Subí las escaleras corriendo, entré en el que todavía era mi cuarto, cerré la que todavía era mi puerta, abrí el que todavía era mi armario, y al coger mi pistola, las manos me temblaban, me temblaban las piernas y los párpados, pero ya daba igual, ya todo daba igual, y me senté en el borde de la cama, recordé que aún tenía cinco balas, me pregunté qué más tenía y no encontré nada en mis manos vacías, en mi cuerpo hueco, en mi memoria despedazada.

No tenía ningún motivo para seguir viviendo.

Cuando lo comprendí, me recordé a mí misma, aquella madrugada, y ya no pude creer que fuera cierto lo que había sentido, lo que había pensado, no logré creer que hubiera sido yo esa mujer que deseaba con todas sus fuerzas un hijo de Galán, un niño desgraciado, una niña desgraciada, una criatura condenada a vivir sin culpa y sin esperanza en el país que amaba tanto, que odiaba tanto, que era el único que tenía y donde me había quedado sin fuerzas, sin ganas de seguir estando viva.

—Inés… —Galán abrió la puerta, la cerró, vino andando hacia mí.

—No —le interrumpí, y abandoné la pistola en mi regazo para coger sus manos con las mías, las miré, las abrí, las cerré, conté sus dedos, los acaricié mientras hablaba—. No me digas nada, no quiero escuchar nada. Voy a hablar yo, quiero pedirte un favor, pero antes… Necesito saber cómo te llamas.

Le miré a la cara, y lo que vi me gustó tanto, me pareció tan hermoso, tan deseable, tan digno de ser amado durante una vida entera, que estuvo a punto de hacerme flaquear.

—Me llamo Fernando —esperarle no ha sido buena idea, pensé, no es una buena idea—. Fernando González Muñiz.

—Fernando… Me gusta, así que… Hazme un favor, Fernando, el último —le miré otra vez, a través de unas lágrimas que ya no me pesaban, que no me estorbaban ni me daban vergüenza—. Mátame.

—No —y sonrió, a pesar del brillo líquido que empañaba sus ojos.

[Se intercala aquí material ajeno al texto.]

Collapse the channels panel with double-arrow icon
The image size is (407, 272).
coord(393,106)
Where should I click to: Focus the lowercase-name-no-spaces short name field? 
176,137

—Sí, mátame —no pude aguantar su mirada y volví a sus manos, tan grandes, su tacto áspero y suave, qué mala suerte, pensé, qué mala suerte—. No me dejes viva, no quiero quedarme aquí, no quiero ver lo que va a pasar ahora, no quiero verles llegar… Eso no, otra vez no, no quiero volver a verlo, volver a estar delante, prefiero morirme —levanté sus manos con las mías, me cubrí la cara con ellas y olí a madera, olí a tabaco, a clavo y a jabón, la última vez, me advertí, la última—. Tengo veintiocho años pero ya he vivido mucho antes de ahora, ¿sabes?, y tú has sido… —apreté sus manos contra mis ojos, la ralladura ácida y dulce de un limón no demasiado maduro, contra mi boca, y una nube de pimienta negra recién molida excitó mi nariz—. Mi abuela decía que al cielo no le hace falta el hambre. Por eso es mejor que me mates tú.

—No —pero cogí la pistola, se la puse entre las manos, las apreté a su alrededor.

—Sí, haz eso por mí, por favor —dejé de tocarle y sentí frío, un viento helado congelando mi sangre, escarchando mis huesos uno por uno—. Lo haría yo, ya lo intenté una vez, no creas que soy cobarde. Lo haría yo, pero es que… —tenía tanto, tanto frío—. Si estás tú aquí delante, me va a dar mucha pena morirme.

Él lo hizo todo muy deprisa. Comprobó que la pistola tenía el seguro echado, alargó una mano, la dejó en la mesilla, usó las dos para incorporarme, me abrazó con fuerza.

—No voy a matarte, Inés —y me besó en los labios, en las mejillas, en las sienes, en la frente, en el pelo, en la boca otra vez—. Te voy a sacar de aquí.